Murine cytomegalovirus infection directs macrophage differentiation into a pro-inflammatory immune phenotype: implications for atherogenesis.

We have previously demonstrated that mouse cytomegalovirus (MCMV) aggravates atherosclerosis in apolipoprotein E knockout (apoE(-/-)) mice, most likely by enhancing both systemic and local (e.g. in the vascular wall) cytokine production. However, until now it was unclear which cell type is responsible for this enhanced pro-inflammatory cytokine production. In this study we focused on the macrophage (mPhi), which besides being an important source of such cytokines, is known to be an important player in both atherosclerosis and viral clearance.
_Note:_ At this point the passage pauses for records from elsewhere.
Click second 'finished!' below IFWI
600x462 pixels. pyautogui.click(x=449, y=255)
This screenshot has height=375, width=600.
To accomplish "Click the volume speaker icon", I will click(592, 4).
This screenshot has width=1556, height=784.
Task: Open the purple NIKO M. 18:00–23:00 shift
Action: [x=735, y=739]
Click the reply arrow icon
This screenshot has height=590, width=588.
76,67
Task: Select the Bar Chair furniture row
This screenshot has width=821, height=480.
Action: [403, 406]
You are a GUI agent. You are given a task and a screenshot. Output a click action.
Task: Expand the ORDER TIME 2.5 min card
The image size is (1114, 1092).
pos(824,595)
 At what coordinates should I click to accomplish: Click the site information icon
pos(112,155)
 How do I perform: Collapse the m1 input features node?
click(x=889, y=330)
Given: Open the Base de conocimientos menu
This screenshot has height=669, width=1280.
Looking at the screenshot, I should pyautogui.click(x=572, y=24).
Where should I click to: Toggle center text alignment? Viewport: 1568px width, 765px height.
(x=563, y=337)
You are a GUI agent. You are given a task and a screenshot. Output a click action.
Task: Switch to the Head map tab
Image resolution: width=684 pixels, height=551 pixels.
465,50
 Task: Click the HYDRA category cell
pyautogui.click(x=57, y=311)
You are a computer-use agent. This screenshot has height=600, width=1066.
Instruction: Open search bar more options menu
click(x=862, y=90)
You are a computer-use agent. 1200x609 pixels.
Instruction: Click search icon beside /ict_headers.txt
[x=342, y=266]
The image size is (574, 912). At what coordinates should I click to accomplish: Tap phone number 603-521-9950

We investigated whether MCMV could induce a pro-inflammatory immune mPhi phenotype, which ultimately may contribute to the development of atherosclerosis. To this end, peritoneal exudate cells (PEC) were elicited in apoE(-/-) mice by either MCMV or thioglycolate injection, and mPhi were phenotyped at 1 week post-intraperitoneal injection. MCMV-induced peritoneal mPhi contained MCMV DNA but had limited MCMV mRNA expression, indicating latent infection. These mPhi showed increased production of interferon-gamma (IFNgamma), exclusive production of interleukin-18 (IL-18) and increased expression of major histocompatibility complex (MHC) class II, CD40, CD80 and CD86, when compared with thioglycolate-induced mPhi. From these results, we conclude that intraperitoneal injection of MCMV induces an immune-responsive exudate in which at 7 days post-infection, MCMV-infected mPhi express a pro-inflammatory immune phenotype. As such, the MCMV-induced mPhi may be an important player in aggravating atherosclerosis through systemic and/or local immune activation.